** Start of Supplied material **

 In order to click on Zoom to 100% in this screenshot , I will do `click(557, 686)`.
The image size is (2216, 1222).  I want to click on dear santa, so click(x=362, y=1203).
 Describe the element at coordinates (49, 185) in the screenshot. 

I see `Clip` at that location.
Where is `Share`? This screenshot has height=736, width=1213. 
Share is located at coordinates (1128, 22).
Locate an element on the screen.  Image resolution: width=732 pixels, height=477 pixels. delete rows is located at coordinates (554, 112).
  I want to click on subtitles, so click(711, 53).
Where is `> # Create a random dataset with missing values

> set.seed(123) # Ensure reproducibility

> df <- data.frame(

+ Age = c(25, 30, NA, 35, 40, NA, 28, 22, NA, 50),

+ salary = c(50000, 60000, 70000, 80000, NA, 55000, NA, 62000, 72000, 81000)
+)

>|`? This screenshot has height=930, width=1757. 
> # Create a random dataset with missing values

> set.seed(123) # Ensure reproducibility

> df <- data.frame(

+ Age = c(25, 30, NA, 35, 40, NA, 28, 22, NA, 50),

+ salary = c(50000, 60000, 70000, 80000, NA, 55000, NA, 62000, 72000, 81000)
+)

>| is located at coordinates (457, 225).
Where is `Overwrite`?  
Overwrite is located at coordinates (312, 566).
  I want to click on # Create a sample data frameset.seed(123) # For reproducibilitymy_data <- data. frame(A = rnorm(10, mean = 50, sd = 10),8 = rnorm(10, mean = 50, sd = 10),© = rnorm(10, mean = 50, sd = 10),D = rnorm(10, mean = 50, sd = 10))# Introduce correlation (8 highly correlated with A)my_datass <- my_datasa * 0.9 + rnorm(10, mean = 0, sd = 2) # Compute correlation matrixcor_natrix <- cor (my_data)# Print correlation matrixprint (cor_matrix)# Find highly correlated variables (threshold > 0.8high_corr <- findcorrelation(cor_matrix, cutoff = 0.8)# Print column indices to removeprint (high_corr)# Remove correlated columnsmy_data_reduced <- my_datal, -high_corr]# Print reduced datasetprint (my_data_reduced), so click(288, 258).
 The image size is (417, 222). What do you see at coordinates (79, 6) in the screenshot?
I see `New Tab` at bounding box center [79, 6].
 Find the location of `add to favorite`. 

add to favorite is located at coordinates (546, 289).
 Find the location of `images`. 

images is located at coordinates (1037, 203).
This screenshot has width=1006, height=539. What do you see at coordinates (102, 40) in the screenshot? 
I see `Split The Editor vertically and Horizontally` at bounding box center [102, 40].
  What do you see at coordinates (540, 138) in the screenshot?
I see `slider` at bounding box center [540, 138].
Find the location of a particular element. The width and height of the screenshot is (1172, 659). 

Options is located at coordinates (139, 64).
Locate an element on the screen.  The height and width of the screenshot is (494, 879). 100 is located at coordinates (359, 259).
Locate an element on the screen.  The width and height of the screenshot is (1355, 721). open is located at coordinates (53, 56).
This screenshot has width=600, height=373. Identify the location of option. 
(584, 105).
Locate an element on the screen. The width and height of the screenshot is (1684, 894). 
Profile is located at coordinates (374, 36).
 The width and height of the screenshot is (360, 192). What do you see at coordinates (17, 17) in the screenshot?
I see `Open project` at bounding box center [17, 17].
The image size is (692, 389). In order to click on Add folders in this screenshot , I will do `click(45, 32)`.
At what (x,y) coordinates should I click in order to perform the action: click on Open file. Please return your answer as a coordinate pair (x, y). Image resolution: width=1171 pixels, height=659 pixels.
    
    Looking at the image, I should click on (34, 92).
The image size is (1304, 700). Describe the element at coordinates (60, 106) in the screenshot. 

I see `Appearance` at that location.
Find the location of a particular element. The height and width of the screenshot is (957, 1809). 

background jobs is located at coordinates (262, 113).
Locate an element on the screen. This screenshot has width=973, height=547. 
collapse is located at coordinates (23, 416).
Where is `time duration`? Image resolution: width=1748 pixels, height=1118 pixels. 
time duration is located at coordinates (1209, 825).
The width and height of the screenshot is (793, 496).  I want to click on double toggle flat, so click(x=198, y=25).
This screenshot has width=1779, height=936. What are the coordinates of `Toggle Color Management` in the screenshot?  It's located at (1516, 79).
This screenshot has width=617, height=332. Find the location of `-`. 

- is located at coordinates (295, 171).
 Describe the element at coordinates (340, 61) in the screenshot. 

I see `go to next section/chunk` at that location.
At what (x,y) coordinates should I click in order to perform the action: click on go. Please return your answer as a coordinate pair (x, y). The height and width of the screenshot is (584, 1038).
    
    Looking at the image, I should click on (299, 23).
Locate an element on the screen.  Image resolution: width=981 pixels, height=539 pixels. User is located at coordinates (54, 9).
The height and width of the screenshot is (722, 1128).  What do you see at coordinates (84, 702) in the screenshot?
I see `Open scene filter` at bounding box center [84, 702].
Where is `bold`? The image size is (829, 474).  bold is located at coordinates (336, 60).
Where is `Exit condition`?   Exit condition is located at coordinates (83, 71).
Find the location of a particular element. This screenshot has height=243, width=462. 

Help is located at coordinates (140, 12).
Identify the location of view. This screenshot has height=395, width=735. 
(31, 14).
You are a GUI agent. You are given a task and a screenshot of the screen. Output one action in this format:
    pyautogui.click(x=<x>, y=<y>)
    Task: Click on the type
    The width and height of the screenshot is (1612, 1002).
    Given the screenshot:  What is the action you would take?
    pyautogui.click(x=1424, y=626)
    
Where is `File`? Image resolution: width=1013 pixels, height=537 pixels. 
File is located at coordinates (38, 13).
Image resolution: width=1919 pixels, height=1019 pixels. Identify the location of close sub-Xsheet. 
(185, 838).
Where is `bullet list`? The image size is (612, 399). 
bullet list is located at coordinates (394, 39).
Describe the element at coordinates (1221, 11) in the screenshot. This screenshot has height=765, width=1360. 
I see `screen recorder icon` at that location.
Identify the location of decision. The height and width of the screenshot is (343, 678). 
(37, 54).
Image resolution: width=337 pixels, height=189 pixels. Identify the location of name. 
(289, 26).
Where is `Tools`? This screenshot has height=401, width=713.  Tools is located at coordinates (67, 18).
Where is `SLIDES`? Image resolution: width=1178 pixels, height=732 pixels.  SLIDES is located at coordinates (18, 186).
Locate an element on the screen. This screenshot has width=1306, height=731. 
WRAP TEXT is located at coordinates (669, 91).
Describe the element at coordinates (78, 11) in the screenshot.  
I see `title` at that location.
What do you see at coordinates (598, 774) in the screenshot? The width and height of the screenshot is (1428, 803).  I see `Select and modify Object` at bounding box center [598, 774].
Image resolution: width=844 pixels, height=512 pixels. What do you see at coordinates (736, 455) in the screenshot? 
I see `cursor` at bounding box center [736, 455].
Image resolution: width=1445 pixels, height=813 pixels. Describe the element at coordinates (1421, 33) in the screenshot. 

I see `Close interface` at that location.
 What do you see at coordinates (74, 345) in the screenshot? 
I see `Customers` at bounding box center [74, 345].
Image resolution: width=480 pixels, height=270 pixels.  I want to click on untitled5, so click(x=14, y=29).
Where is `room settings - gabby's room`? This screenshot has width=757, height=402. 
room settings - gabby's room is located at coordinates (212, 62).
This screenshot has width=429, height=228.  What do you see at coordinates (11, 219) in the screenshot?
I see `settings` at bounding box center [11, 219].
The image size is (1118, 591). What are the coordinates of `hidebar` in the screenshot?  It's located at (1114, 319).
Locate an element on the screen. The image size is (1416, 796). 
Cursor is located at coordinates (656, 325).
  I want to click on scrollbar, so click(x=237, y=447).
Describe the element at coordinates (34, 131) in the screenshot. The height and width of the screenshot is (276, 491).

** End of Supplied material **

• [Set problem]:
Tally the lines in the listing that contain the string "will". Reply with the number alone.

• [Exercise response]:
2